Below are entries; copy exactly the lines from the one with "Click empty space" through the one with "This screenshot has height=436, width=580.", both included, and leave out the rest.

Excerpted records below:

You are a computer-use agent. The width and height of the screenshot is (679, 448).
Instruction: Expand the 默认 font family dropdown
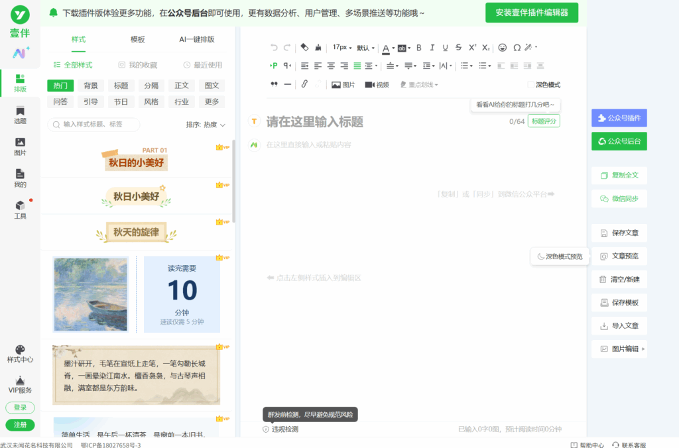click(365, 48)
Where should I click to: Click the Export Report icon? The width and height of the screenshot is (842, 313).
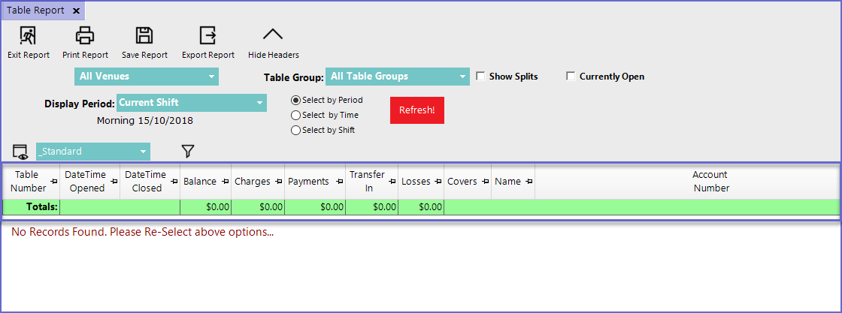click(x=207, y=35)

End of Excerpted records.
Excerpted records below:

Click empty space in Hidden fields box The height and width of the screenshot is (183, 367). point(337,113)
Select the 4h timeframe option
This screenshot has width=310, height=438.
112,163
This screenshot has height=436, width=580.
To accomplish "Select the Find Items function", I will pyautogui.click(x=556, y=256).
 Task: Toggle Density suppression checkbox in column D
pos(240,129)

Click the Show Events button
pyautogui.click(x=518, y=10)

End of Excerpted records.
Excerpted records below:

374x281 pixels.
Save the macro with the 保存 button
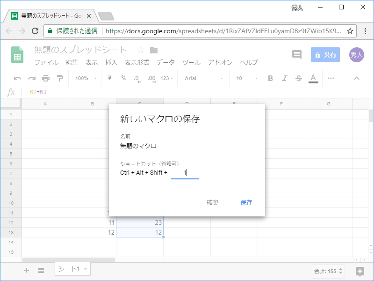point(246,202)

End of Excerpted records.

→ Answer box
Click empty space in Hidden fields box The height and width of the screenshot is (183, 367). point(337,113)
Select the 4h timeframe option
This screenshot has width=310, height=438.
112,163
This screenshot has height=436, width=580.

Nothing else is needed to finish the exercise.